Collaborating this intuition and goal, Pope Francis writes in his recent Apostolic Exhortation “The Joy of the Gospel” (Evangelii Gaudium), reminding the universal Church about why “We cannot demand that peoples of every continent, in expressing their Christian faith, imitate modes of expression which European nations developed at a particular moment of their history, because the faith cannot be constricted to the limits of understanding and expression of any one culture. It is an indisputable fact that no single culture can exhaust the mystery of our redemption in Christ.” The core of Nyamiti’s work captures this truth.
One outstanding contribution by Nyamiti to theological discourse in Africa that will be remembered above all is in the area of Christology. Who is Jesus for Africa? Who is Jesus for Africans in their cultural milieu? Early on in his reflections, Nyamiti proposed the image of “Ancestor” to depict the identity, mission and ministry of Jesus as one that the majority of African peoples could easily understand and relate to.
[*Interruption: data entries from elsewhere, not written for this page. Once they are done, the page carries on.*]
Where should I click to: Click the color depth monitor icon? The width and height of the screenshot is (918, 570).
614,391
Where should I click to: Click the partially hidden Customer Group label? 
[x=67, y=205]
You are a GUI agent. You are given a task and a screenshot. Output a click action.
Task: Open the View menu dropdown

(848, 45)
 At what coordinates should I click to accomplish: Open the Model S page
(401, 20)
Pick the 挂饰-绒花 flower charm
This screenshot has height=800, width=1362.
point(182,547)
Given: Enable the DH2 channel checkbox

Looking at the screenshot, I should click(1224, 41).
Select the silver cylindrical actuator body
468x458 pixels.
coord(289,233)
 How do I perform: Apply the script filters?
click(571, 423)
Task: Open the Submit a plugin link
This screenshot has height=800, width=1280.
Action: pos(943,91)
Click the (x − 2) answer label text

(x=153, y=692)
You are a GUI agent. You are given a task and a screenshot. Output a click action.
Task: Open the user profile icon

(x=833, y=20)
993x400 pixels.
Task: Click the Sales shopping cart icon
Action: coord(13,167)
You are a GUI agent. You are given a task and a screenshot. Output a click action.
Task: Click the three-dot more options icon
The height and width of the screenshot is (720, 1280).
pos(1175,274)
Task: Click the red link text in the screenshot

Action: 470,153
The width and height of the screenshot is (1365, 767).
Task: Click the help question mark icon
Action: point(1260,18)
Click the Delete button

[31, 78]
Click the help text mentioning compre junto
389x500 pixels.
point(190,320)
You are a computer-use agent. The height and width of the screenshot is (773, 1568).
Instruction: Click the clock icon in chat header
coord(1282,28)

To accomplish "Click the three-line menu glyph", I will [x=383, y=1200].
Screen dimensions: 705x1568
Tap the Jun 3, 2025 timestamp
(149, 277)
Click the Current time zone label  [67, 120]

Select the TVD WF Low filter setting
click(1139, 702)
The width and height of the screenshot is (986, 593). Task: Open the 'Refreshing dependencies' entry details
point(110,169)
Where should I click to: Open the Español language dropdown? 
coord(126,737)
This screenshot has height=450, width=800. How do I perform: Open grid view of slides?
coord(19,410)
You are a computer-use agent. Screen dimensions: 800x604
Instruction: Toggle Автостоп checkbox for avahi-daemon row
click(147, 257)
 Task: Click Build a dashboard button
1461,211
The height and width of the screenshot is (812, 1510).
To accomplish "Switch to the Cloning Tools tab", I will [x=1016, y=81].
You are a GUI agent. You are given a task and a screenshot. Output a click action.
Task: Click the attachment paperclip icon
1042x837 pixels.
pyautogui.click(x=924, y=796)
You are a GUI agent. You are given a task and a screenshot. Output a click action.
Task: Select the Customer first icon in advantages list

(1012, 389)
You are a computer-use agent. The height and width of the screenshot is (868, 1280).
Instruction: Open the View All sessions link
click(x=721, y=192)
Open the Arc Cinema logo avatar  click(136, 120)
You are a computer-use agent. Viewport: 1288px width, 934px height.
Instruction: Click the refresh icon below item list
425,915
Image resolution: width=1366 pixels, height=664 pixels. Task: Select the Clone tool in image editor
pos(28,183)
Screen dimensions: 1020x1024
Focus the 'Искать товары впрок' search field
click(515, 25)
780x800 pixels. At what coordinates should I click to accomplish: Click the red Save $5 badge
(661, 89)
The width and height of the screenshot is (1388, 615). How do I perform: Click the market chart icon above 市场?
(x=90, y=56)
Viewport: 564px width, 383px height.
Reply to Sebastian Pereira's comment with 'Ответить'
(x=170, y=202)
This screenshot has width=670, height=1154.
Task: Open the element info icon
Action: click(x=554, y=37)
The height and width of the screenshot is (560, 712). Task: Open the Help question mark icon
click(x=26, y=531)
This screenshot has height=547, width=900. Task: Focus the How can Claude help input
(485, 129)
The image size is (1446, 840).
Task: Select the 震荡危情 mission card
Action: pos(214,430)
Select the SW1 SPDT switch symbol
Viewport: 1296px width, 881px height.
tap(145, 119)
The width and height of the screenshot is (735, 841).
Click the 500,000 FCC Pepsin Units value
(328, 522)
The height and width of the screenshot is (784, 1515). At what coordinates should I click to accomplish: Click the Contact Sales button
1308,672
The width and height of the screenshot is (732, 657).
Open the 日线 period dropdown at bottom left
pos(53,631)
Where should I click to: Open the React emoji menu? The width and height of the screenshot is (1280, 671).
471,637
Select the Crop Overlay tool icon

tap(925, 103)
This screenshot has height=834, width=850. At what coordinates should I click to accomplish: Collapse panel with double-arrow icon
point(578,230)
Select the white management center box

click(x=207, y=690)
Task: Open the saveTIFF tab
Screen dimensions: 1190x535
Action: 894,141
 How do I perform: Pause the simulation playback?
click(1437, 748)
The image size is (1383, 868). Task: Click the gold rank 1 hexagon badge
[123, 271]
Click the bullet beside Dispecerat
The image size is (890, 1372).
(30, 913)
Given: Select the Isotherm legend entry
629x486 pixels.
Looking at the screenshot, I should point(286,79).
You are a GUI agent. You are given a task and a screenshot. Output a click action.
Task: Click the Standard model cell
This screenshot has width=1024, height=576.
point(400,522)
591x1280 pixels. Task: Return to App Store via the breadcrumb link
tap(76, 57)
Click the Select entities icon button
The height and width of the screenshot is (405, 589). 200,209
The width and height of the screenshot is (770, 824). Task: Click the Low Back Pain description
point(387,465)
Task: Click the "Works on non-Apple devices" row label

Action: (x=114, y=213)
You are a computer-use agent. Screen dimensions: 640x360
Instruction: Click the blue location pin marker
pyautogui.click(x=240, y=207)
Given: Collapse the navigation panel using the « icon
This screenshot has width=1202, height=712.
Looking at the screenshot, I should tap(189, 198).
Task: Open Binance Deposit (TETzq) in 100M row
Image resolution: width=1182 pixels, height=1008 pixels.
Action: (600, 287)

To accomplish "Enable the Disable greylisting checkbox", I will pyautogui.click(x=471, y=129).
His African Ancestral Christology has been lauded throughout the continent as a theological breakthrough.
Nyamiti’s seminal publication in this area, titled Christ as Our Ancestor: Christology from an African Perspective, is identified as “monumental” by one of his former student, Dr. Patrick N. Wachege.

In his many of his writings, Nyamiti constantly returns to this theme as central as well in terms of appreciating the mission and ministry of the Church in Africa. In view of the values rooted in the African worldview, as was explained  previously, Jesus is the Ancestor par excellence in the “Family called Church” or in “the Church as Family.” Canadian Africanist scholar Diane B. Stinton explains why, on account of the indisputable “vital” role ancestors play in African life, the vast majority of African theologians “lend various degrees of assent and priority” to this image of Jesus Christ as Our Ancestor.
On this issue, Nyamiti is not merely theoretical. He puts it quite clearly that the “most decisive step” in the development of African (Ancestral) Christology will only come when it is “allowed to enter into the magisterial teaching of the Church.” His call to African theologians and the African Church at large is that the goal of Christological thinking in the African continent should be to enable this perception of Jesus Christ “to influence, as far as possible, the doctrinal formulations of African bishops’ conferences and synods.”
Even during his earthly life, Nyamiti was popularly known and referred to by his students as “Ancestor” on account of his wisdom. Now that he has gone to join the Ancestors in reality, the African Church must remember what an African saying reminds us all, that “To forget one’s ancestors is to be a brook without a source, a tree without roots.” It is a grave responsibility we owe to this illustrious giant of African Theology, Charles Nyamiti. The African Church remains ever grateful to God for the life and theological thought of Charles Nyamiti.